**WORK REQUEST**
Below are some records. Print exactly the lines between the one holding "Toddlers (101, 527)" and the one holding "Columns (417, 2483)", inclusive, and nothing else.

----------------

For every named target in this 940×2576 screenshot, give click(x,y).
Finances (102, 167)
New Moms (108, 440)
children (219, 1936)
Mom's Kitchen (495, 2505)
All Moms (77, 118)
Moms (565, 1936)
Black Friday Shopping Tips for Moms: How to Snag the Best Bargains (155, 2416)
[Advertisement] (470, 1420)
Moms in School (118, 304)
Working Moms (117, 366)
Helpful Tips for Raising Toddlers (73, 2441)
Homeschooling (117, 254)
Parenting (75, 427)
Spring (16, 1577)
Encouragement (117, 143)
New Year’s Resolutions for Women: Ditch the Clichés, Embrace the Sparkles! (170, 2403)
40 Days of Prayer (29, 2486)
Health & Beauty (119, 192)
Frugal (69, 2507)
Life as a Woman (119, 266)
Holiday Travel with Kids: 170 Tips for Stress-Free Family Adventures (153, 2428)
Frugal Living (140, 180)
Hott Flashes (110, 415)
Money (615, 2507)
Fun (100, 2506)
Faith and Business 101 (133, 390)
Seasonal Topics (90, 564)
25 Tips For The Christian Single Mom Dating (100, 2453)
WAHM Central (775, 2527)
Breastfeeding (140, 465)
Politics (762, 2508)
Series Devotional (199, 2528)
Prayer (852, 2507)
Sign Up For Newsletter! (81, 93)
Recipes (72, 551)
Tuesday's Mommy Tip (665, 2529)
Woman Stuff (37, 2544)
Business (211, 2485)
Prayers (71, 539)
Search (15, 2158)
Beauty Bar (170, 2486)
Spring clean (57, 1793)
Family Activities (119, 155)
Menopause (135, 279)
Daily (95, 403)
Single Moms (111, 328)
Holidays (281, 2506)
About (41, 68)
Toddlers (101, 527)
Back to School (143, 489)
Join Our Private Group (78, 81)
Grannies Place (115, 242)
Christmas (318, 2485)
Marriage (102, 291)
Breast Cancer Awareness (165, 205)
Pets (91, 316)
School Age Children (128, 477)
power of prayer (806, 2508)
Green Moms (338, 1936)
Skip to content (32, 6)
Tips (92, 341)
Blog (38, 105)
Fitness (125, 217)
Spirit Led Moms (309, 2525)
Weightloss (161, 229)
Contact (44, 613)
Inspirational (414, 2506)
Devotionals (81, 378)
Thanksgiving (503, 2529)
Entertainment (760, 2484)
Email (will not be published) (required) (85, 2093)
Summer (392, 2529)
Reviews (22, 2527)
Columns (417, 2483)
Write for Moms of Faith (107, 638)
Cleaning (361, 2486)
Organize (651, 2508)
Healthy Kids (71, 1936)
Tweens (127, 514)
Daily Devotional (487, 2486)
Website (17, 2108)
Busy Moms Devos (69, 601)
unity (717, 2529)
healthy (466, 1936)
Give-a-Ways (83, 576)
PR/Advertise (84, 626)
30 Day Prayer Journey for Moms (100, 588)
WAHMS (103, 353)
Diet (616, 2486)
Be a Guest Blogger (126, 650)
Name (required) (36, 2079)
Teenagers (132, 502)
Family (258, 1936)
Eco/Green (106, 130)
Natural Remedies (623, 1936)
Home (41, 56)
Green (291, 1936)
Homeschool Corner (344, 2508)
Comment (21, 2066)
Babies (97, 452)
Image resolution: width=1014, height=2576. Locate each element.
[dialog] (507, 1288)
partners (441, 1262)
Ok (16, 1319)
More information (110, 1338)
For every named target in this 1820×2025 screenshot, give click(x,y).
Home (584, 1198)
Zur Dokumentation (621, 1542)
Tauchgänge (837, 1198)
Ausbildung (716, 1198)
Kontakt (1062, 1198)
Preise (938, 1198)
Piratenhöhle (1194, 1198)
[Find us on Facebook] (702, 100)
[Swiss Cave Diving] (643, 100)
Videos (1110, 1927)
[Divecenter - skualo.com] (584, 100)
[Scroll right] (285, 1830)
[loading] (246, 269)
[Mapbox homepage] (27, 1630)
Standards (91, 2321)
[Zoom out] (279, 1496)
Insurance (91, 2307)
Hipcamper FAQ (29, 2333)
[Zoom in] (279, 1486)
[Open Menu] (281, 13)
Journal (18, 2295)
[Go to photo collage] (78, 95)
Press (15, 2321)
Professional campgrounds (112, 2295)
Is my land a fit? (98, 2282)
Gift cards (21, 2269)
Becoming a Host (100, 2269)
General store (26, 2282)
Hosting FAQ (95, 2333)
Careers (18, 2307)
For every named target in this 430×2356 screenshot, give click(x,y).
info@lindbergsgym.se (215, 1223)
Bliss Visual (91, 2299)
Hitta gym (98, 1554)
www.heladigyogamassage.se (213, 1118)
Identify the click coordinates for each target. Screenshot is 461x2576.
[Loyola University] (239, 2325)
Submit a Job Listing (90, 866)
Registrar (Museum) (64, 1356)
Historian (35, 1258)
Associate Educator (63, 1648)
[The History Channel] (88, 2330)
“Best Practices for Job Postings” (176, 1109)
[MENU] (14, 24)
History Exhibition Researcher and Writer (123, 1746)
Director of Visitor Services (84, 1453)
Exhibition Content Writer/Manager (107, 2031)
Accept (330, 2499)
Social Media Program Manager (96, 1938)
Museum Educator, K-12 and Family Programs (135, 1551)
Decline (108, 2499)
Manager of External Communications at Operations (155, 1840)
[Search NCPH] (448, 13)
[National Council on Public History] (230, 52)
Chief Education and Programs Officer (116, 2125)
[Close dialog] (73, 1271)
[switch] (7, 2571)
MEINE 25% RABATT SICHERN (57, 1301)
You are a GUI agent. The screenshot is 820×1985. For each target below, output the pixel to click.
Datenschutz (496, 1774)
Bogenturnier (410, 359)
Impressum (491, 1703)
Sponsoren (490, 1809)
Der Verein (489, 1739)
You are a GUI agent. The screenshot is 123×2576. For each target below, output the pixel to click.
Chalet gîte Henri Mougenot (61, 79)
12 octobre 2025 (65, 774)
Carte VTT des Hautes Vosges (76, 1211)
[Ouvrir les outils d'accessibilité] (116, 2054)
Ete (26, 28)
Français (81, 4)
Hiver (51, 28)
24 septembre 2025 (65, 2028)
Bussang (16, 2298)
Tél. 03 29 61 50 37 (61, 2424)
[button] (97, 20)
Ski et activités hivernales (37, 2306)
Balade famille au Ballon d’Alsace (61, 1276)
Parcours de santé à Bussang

----------------

**TASK SOLUTION**
Toddlers (101, 527)
Back to School (143, 489)
Join Our Private Group (78, 81)
Grannies Place (115, 242)
Christmas (318, 2485)
Marriage (102, 291)
Breast Cancer Awareness (165, 205)
Pets (91, 316)
School Age Children (128, 477)
power of prayer (806, 2508)
Green Moms (338, 1936)
Skip to content (32, 6)
Tips (92, 341)
Blog (38, 105)
Fitness (125, 217)
Spirit Led Moms (309, 2525)
Weightloss (161, 229)
Contact (44, 613)
Inspirational (414, 2506)
Devotionals (81, 378)
Thanksgiving (503, 2529)
Entertainment (760, 2484)
Email (will not be published) (required) (85, 2093)
Summer (392, 2529)
Reviews (22, 2527)
Columns (417, 2483)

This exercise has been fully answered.